In ihren Aquarellen reagiert die Künstlerin, wie auch in vielen ihrer Ölgemälde, auf prominente Werke der Kunstgeschichte. Hier allerdings zum überwiegenden Teil auf solche mit erotischem Inhalt, wie etwa Édouard Manets 1863 geschaffenes Werk Das Frühstück im Grünen, welches für Schlagzeilen sorgte, weil es vom Pariser Salon abgewiesen wurde. Nichtsdestotrotz diente dieses Werk später nicht nur der Bewerbung unterschiedlicher Produkte als Vorlage, sondern wurde auch von berühmten Vertreter_innen der Kunstgeschichte rezipiert und neu interpretiert, wie etwa von Pablo Picasso, der sich übrigens ebenfalls in Maderthaners „Arche“ wiederfindet. Auch das von Gustave Courbet 1866 geschaffene Gemälde L’Origine du Monde, bei dem es sich um eines der ersten prominenten Werke handelt, welche sich mit der Darstellung des weiblichen Geschlechts beschäftigten, wäre vermutlich nicht vor dem IS sicher.
Ein anderes Aquarell der Serie zeigt einen Raum mit Bretterwand, welchen Maderthaner mit dem Bildnis Ema von Gerhard Richter aus dem Jahr 1966 assoziierte und entsprechend kombinierte. Ein gelungenes Bonmot der Künstlerin, handelt es sich doch schließlich bei Richters Gemälde selbst um eine Interpretation des 1912 entstandenen Bildes Akt, eine Treppe herabsteigend von Marcel Duchamp.

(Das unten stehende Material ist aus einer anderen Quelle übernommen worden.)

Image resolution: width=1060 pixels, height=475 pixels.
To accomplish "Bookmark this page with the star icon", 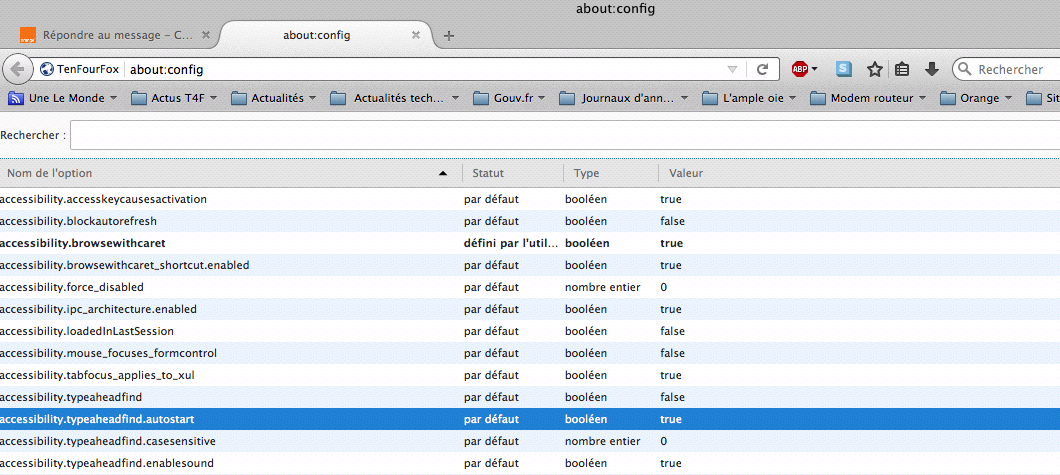I will 874,69.
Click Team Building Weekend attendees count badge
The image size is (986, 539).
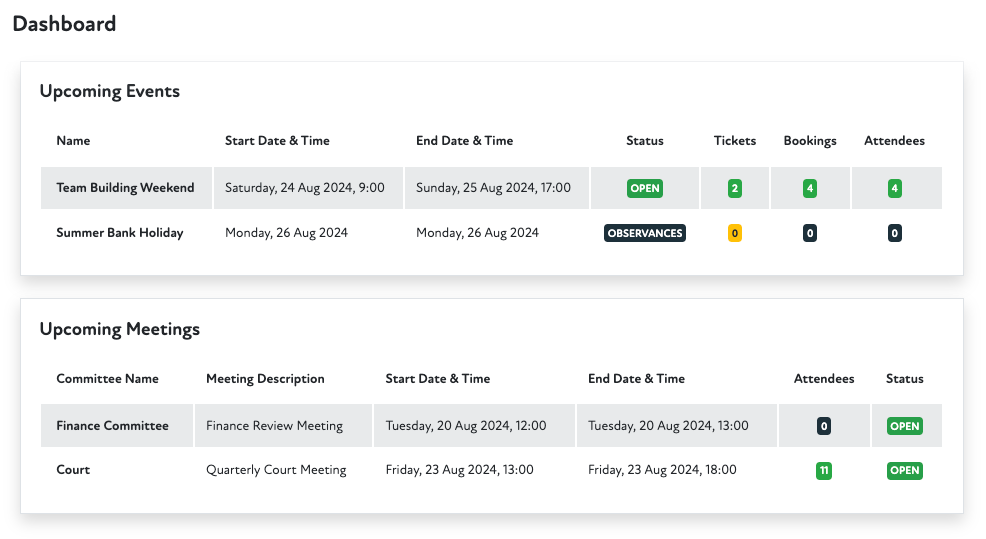[895, 188]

Maderthaners Serie Was bleibt? ist daher nicht nur als Dokumentation berühmter Kunstwerke von erotischer Natur anzusehen, sondern gleicht auch einem Spaziergang durch die Geschichte der Kunst, indem die Künstlerin einen Bogen von der Renaissance bis zur Gegenwart spannt. Die Liste der Künstler_innen, auf die sich Maderthaner hierbei bezieht, liest sich wie das „Who’s Who“ der Kunstgeschichte. So behandelt sie in alphabetischer Reihenfolge Werke von Balthus, Bouchet, Bouguereau, Courbet, Ernst, Freud, Gauguin, Hopper, Ingres, Magritte, Manet, Matisse, Modigliani, Moore, Picasso, Rembrandt, Richter, Tizian, van Gogh und Velázquez.